(Saved data entries)
BEGIN
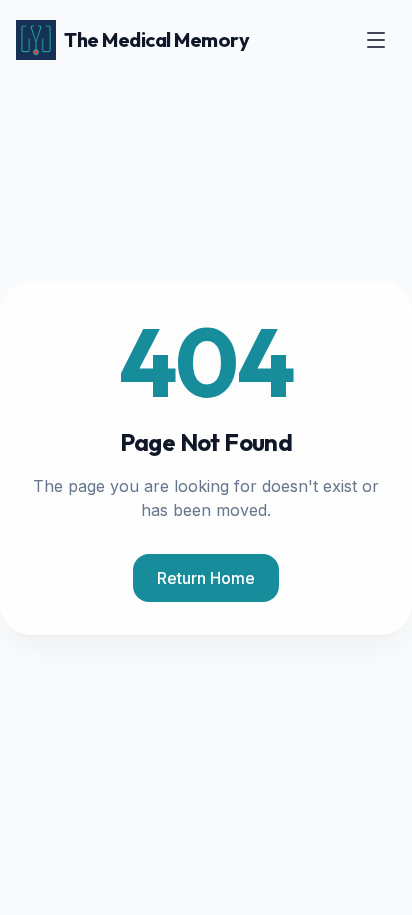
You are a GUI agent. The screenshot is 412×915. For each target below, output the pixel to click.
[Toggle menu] (376, 40)
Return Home (206, 578)
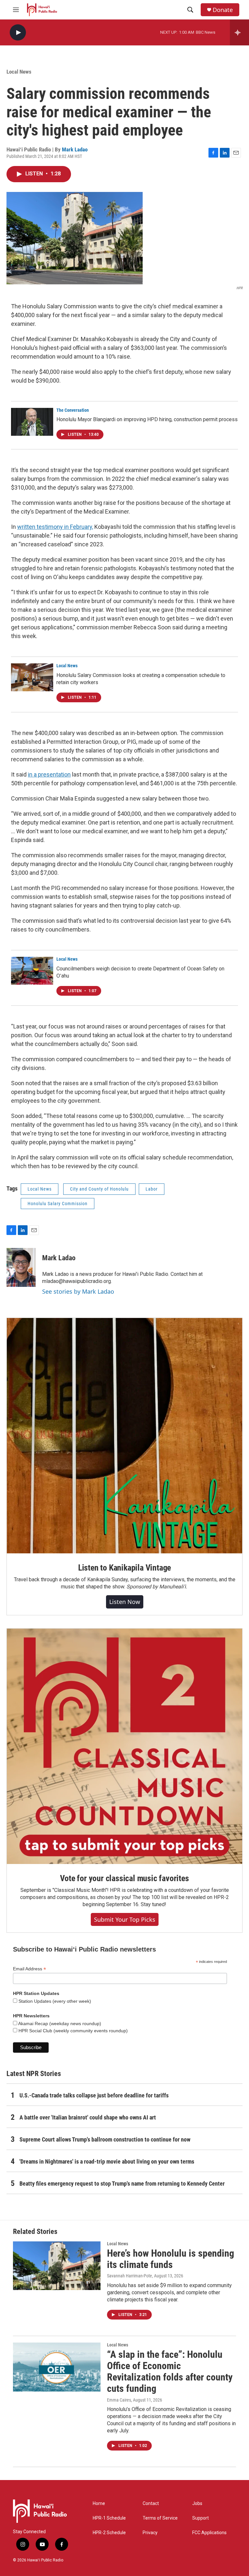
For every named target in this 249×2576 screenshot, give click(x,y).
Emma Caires (119, 2400)
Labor (152, 1189)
END
### Task description
Write the lines from the one containing "Return Home (206, 578)" through the end of the data above exactly as they appear, and do not carry over any picture.

### Exercise answer
Return Home (206, 578)
For every named target in this 249×2576 screenshot, give click(x,y).
Emma Caires (119, 2400)
Labor (152, 1189)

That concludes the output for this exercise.